We define the generating functional $E[J,\eta,\overline{\eta}]$ for connected diagrams in QED by $$Z[J,\eta,\overline{\eta}] = e^{-iE[J,\eta,\overline{\eta}]}$$ So, $$\mathcal{G}(x-y)_{\mu\nu} = i \frac{\delta^2 E[J,\eta,\overline{\eta}]}{\delta J^{\mu}(x) \delta J^{\nu}(y)}\bigg|_{J,\eta,\overline{\eta}=0}$$ For infinitesimal gauge transformations, we have $\delta A_{\mu} = \partial_{\mu} \lambda$, $\delta \Psi = ie_0\lambda\Psi$ and $\delta \overline{\Psi} = -ie_0 \lambda \overline{\Psi}$. Under a change of variables in the path integral, $Z[J,\eta,\overline{\eta}]$ will remain the same.

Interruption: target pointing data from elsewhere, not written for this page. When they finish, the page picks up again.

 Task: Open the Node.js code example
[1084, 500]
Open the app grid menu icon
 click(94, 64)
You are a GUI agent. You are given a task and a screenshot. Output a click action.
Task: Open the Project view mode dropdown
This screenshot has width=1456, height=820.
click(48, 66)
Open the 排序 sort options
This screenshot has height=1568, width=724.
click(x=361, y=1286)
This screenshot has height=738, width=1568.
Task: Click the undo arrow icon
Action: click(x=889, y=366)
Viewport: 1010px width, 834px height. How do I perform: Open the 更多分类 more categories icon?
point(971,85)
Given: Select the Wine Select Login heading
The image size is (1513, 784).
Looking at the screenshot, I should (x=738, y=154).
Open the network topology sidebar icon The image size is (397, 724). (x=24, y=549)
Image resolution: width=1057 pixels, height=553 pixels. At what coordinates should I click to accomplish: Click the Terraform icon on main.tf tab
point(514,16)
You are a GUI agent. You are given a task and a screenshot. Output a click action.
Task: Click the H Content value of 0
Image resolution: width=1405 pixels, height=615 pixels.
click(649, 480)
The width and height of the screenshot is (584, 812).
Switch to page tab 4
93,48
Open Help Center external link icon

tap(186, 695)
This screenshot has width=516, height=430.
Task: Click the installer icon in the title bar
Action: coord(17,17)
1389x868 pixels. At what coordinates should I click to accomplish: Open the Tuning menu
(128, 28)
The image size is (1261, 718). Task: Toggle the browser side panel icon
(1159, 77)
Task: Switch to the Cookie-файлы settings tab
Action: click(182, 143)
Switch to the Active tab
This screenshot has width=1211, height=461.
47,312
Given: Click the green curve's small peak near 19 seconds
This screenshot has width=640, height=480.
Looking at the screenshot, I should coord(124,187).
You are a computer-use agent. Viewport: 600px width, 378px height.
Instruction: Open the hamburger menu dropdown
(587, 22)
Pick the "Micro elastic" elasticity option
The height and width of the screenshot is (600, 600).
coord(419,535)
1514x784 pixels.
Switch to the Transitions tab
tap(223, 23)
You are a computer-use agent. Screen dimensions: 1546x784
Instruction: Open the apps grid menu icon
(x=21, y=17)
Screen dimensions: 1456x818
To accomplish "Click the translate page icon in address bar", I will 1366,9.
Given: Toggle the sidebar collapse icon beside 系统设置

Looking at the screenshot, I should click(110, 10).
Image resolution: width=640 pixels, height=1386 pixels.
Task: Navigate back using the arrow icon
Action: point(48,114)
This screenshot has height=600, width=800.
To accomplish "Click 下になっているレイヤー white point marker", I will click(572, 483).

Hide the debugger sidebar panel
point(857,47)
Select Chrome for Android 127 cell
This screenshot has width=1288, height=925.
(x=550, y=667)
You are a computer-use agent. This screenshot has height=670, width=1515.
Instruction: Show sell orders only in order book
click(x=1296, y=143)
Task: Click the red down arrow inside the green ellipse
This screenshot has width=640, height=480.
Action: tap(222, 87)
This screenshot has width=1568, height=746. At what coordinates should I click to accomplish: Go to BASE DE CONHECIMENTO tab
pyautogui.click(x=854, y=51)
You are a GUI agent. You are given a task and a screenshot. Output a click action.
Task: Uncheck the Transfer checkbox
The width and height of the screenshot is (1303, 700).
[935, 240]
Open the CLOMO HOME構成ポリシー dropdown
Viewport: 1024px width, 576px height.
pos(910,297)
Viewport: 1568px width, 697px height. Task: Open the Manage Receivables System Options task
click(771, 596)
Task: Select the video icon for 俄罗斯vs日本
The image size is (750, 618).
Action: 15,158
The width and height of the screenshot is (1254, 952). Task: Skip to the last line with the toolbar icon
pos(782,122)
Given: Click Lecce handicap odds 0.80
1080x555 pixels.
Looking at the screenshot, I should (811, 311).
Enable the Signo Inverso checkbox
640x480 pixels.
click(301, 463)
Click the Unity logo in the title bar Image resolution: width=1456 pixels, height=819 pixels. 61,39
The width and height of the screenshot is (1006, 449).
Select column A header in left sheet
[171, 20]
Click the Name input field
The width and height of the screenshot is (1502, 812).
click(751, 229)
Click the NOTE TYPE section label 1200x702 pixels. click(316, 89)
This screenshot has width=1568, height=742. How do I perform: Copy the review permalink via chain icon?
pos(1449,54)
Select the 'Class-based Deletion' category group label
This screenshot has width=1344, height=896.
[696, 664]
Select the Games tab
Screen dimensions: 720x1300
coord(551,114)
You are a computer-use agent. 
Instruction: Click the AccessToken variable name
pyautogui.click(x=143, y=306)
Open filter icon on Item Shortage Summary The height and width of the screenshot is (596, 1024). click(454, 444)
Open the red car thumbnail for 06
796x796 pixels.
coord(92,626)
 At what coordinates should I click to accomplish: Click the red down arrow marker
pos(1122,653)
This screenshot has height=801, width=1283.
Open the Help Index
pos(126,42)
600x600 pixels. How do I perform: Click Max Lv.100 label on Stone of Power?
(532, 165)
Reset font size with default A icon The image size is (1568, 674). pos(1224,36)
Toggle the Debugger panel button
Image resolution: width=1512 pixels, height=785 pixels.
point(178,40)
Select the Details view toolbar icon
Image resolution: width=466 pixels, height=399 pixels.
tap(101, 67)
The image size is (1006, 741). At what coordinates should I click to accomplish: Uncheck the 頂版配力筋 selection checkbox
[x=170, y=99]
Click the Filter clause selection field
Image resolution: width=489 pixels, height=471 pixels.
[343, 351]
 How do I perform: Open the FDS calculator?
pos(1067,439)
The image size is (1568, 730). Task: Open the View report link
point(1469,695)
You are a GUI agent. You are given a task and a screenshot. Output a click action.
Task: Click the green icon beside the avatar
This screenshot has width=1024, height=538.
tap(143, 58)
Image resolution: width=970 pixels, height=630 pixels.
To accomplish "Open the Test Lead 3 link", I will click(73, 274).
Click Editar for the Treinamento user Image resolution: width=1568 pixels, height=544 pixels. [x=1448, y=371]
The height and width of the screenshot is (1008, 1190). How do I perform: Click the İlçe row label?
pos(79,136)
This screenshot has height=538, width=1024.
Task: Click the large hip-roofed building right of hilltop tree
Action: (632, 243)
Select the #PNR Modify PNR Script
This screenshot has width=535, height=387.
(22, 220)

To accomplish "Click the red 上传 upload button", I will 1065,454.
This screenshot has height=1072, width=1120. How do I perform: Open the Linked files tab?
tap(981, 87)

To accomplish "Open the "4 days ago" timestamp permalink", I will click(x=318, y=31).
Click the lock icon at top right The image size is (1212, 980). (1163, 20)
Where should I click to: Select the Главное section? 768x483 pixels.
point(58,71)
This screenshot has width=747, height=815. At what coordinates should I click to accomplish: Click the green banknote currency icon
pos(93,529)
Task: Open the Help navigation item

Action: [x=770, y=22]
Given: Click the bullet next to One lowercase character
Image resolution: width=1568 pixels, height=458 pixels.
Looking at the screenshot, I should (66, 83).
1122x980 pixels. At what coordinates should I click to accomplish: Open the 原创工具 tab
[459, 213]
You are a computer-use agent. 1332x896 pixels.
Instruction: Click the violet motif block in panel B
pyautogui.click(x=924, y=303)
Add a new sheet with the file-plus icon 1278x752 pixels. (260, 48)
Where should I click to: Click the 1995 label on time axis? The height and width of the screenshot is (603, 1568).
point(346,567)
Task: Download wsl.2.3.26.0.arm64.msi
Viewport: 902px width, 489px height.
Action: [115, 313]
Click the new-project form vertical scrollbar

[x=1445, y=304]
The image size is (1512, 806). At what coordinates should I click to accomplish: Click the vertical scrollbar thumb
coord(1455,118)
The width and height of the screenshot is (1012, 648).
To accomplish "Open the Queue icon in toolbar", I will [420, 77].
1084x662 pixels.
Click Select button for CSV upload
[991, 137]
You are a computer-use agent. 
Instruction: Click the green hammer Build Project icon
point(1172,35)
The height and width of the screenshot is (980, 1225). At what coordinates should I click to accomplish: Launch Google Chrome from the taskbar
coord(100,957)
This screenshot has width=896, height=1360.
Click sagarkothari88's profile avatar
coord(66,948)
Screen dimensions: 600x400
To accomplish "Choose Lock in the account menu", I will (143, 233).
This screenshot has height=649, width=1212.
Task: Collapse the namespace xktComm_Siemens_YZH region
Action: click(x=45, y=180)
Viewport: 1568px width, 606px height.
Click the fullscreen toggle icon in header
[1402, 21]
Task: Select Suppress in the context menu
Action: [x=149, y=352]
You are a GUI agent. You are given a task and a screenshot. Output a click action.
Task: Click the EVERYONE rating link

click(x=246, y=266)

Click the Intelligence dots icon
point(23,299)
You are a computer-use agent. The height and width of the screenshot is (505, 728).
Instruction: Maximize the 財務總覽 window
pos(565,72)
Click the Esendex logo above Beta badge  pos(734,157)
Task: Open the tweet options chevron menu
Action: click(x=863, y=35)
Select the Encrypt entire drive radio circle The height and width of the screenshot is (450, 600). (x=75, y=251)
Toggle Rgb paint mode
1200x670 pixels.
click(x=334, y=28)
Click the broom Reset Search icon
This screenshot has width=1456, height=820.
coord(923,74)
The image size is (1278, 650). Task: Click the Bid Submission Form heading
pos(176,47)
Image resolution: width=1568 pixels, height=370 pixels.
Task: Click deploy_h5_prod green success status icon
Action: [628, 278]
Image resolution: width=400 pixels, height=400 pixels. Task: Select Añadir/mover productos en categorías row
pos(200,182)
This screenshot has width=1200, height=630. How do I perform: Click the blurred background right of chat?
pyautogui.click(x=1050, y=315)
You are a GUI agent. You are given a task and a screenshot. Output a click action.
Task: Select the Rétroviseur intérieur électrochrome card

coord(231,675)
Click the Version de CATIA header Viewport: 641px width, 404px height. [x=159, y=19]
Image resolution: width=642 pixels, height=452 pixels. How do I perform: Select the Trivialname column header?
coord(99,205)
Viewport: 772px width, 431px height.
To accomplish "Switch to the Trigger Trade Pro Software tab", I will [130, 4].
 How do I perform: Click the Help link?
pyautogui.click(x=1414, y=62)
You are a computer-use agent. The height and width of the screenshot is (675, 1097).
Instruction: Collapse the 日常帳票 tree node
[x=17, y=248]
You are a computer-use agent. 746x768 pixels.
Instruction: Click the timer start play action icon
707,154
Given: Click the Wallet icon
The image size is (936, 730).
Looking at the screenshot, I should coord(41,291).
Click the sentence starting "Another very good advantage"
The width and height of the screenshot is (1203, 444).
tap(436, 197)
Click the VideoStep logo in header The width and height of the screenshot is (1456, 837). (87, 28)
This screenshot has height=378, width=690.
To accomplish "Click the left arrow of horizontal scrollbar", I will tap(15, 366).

Recall that $$Z[J,\eta,\overline{\eta}] = \int \mathcal{D}A \mathcal{D}\overline{\Psi} \mathcal{D}\Psi e^{i\int d^4x [\mathcal{L} + JA + \overline{\eta}\Psi + \overline{\Psi}\eta]}$$ where $$\mathcal{L} = -\frac{1}{4}F_{\mu\nu}F^{\mu\nu} + \overline{\Psi} (i\gamma^{\mu}\partial_{\mu}-m_0) \Psi + e_0j^{\mu} A_{\mu} - \frac{1}{2\xi}(\partial_{\mu}A^{\mu})^2$$
The change of action is $$\delta S = -\frac{1}{\xi} \int d^4x \partial_{\mu} A^{\mu} \partial^2 \lambda + \int d^4x J^{\mu}\partial_{\mu}\lambda + ie_0\overline{\eta}\Psi\lambda - ie_0\overline{\Psi}\eta\lambda$$
Hence, we must have $$\int d^4x \lambda(x) \int \mathcal{D}A \mathcal{D}\overline{\Psi} \mathcal{D}\Psi e^{iS} \left[ -\frac{1}{\xi} \partial^2 \partial_{\mu} A^{\mu} - \partial_{\mu}J^{\mu} + ie_0(\overline{\eta}\Psi - \overline{\Psi}\eta)\right] = 0$$ Since $$\langle A_{\mu}(x) \rangle_{J,\eta,\overline{\eta}} = - \frac{\delta E}{\delta J^{\mu}} \quad \langle \Psi(x) \rangle_{J,\eta,\overline{\eta}} = - \frac{\delta E}{\delta \overline{\eta}} \quad \langle \overline{\Psi}(x) \rangle_{J,\eta,\overline{\eta}} = \frac{\delta E}{\delta \eta}$$ The above equation can be written as $$\frac{1}{\xi} \partial^2 \partial^{\mu}\frac{\delta E}{\delta J^{\mu}} - \partial_{\mu}J^{\mu} - ie_0\left[ \overline{\eta}\frac{\delta E}{\delta \overline{\eta}} + \frac{\delta E}{\delta \eta} \eta \right]=0$$ By differentiation with $\delta J$ at $J,\eta,\overline{\eta} = 0$, we can get $$\frac{1}{\xi} \partial^2 \partial^{\mu} \frac{\delta^2 E[J,\eta,\overline{\eta}]}{\delta J^{\mu}(x) \delta J^{\nu}(y)}\bigg|_{J,\eta,\overline{\eta}=0} - \partial_{\nu} \delta(x-y) = 0$$ that is, $$\frac{i}{\xi}\partial^2 \partial^{\mu} \mathcal{G}(x-y)_{\mu\nu}+ \partial_{\nu} \delta(x-y) = 0$$ or, written in momentum-space, $$-\frac{i}{\xi}k^2 k^{\mu} \mathcal{G}(k)_{\mu\nu}+ k_{\nu} = 0$$ So $$- \frac{k^2}{k^2-\xi f_L(k^2)} k_{\nu} + k_{\nu} = 0$$ Which means $f_L(k^2) =0$ and so, we have $f_T(k^2) \to O(k^2)$ as $k^2 \to 0$. The exact propagator of photon is $$\mathcal{G}(k)_{\mu\nu} = \frac{-i}{k^2(1-\pi(k^2))}P^T_{\mu\nu} + \frac{-i\xi}{k^2} P^L_{\mu\nu}$$ where $\pi(k^2) \equiv \frac{f_T(k^2)}{k^2}$. The exact propagator has a pole at $k^2=0$, so photon remain massless after quantum correction.